A woman refills fuel bottles at her petrol stall in Phnom Penh
A woman refills fuel bottles at her petrol stall in Phnom Penh yesterday. The government has stated that small petrol vendors will be inspected for operational safety. Hong Menea

New gas safety rules

As part of a new safety initiative, the Ministry of Mines and Energy will require all petrol station owners to present a certificate acknowledging that their businesses follow risk-prevention protocols.

The directive came in response to a series of petrol fires and explosions that damaged property and claimed lives, according to Dit Tina, secretary of state at the Ministry of Mines and Energy.

“It is for their own safety and the safety of the people dwelling around [fuel stations]… because gasoline and petrol is highly flammable,” he said yesterday following a workshop on the technical management of safety procedures at the Cambodia-Korea Cooperation Center.

According to the announcement from the ministry, large fuel stations that handle more than 200 litres of petrol will be be required to show proof of proper equipment, including electrical, ventilation and oil-flow systems, and the presence of fire extinguishers.

Tina noted that accidents occur because businesses neglect legal regulations or find loopholes surrounding the management of oil and gas.

Lim Seyhak, from Krobey Sar gas station in Pursat province, said he welcomed the inspections: “I think it is good, and we have to follow it.”

Smaller vendors that operate out of homes or along roadsides – selling volumes less than 200 litres – will receive an inspection from the ministry to assess potential risks.

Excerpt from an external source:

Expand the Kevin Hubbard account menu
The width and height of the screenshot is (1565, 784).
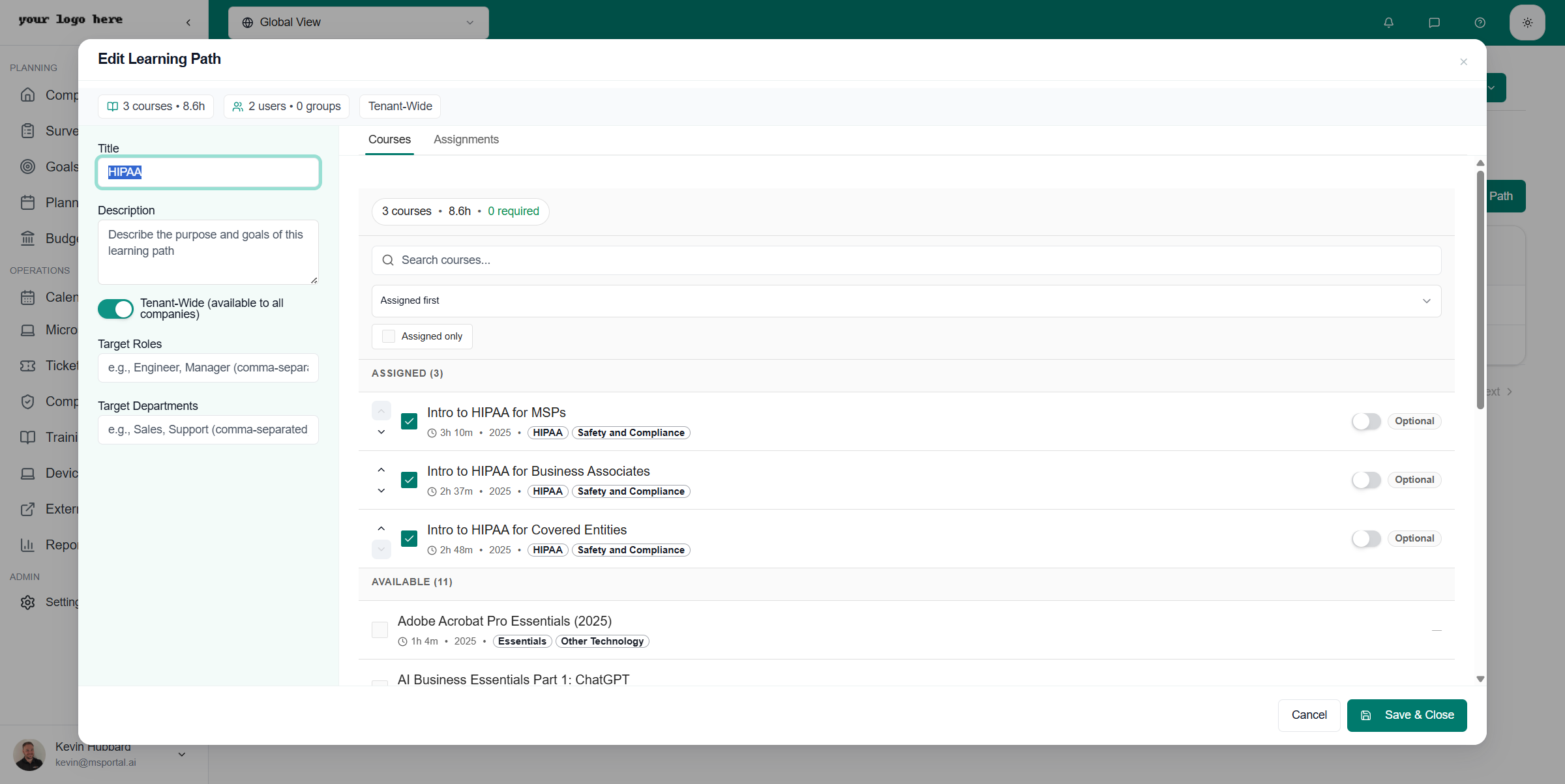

Vendors could be required to build a protective wall to divide the petrol from the rest of their shop structure. Tina added that the ministry may choose to close businesses found to be operating at “high risk”.

Chhean Veasna, 37, who sells about 30 litres of petrol each day from a storefront outside of her home alongside bottled water and Smart mobile cards, said she is especially careful about safety and keeps a fire extinguisher nearby.

“If I have any problem, it will not only impact my whole family, but also my neighbours, too,” she said, adding that as a small-business owner it would be impossible for her to afford a safety wall.

“We hope the ministry will understand and not close our business,” she said.

Gas stations built before November 25 will have to apply for certification from the ministry within six months, and will be given until 2019 to implement the safety arrangements.